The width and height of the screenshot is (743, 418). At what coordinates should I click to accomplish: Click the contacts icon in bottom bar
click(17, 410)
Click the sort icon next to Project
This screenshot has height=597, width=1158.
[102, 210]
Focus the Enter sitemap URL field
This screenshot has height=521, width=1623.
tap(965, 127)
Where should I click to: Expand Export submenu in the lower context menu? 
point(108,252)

☆ ☆ ☆ ☆ ☆ ☆ ☆

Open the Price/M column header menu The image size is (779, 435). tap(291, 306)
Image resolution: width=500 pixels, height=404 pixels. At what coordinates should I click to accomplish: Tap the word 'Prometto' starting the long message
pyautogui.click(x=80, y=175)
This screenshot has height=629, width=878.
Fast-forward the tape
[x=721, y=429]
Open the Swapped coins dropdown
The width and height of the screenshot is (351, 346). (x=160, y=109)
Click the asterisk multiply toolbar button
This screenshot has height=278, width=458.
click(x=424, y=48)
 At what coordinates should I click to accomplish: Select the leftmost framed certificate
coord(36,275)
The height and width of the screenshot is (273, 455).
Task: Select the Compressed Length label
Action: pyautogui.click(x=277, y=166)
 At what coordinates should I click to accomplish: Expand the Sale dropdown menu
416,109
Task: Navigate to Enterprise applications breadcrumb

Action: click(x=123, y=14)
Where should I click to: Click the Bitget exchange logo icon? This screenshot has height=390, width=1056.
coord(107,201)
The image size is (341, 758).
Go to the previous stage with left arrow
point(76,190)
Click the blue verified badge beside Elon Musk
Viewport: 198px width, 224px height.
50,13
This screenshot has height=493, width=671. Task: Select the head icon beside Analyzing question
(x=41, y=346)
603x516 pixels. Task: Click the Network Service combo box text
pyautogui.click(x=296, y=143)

☆ ☆ ☆ ☆ ☆ ☆ ☆

WHAT NEEDS TO BE DONE: Look through the listing above, please, and state how many lines hold the word "size"; the number alone is the answer.

TASK RESULT: 2